About this task: Copy each line of the records below, from the first through the one that contains "305.779.7200 (626, 2513)", exactly as written.

Information shown:
Start of Block

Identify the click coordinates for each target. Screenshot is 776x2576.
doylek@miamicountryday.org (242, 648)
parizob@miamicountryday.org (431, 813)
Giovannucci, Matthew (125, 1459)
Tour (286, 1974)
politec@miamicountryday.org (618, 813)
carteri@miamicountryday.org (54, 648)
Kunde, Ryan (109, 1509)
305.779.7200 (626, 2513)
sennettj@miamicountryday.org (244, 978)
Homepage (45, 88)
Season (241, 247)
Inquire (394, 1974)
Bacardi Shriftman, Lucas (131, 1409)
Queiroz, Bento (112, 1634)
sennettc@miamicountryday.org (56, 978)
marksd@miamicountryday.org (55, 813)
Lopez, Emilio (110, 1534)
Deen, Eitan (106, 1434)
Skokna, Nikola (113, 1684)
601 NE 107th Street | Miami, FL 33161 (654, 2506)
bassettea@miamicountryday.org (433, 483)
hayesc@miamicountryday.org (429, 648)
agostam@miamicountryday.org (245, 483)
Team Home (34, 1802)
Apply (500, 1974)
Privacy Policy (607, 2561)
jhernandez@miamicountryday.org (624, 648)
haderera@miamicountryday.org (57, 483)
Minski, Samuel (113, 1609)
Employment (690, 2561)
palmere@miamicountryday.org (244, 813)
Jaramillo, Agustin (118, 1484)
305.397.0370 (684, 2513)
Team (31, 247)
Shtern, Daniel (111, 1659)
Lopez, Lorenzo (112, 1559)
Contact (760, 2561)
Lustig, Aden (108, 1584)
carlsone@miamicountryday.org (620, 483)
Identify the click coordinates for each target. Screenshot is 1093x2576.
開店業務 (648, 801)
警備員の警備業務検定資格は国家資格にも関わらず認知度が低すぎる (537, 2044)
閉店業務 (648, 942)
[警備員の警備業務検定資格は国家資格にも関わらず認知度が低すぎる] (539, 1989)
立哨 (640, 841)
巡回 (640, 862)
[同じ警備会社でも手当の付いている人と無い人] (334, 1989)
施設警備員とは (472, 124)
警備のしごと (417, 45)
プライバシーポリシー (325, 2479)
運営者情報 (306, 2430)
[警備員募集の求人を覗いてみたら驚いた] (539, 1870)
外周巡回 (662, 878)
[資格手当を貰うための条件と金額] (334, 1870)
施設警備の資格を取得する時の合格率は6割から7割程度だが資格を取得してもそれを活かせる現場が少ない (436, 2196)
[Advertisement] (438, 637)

End of Block

Completed task:
Identify the click coordinates for each target. Screenshot is 776x2576.
doylek@miamicountryday.org (242, 648)
parizob@miamicountryday.org (431, 813)
Giovannucci, Matthew (125, 1459)
Tour (286, 1974)
politec@miamicountryday.org (618, 813)
carteri@miamicountryday.org (54, 648)
Kunde, Ryan (109, 1509)
305.779.7200 (626, 2513)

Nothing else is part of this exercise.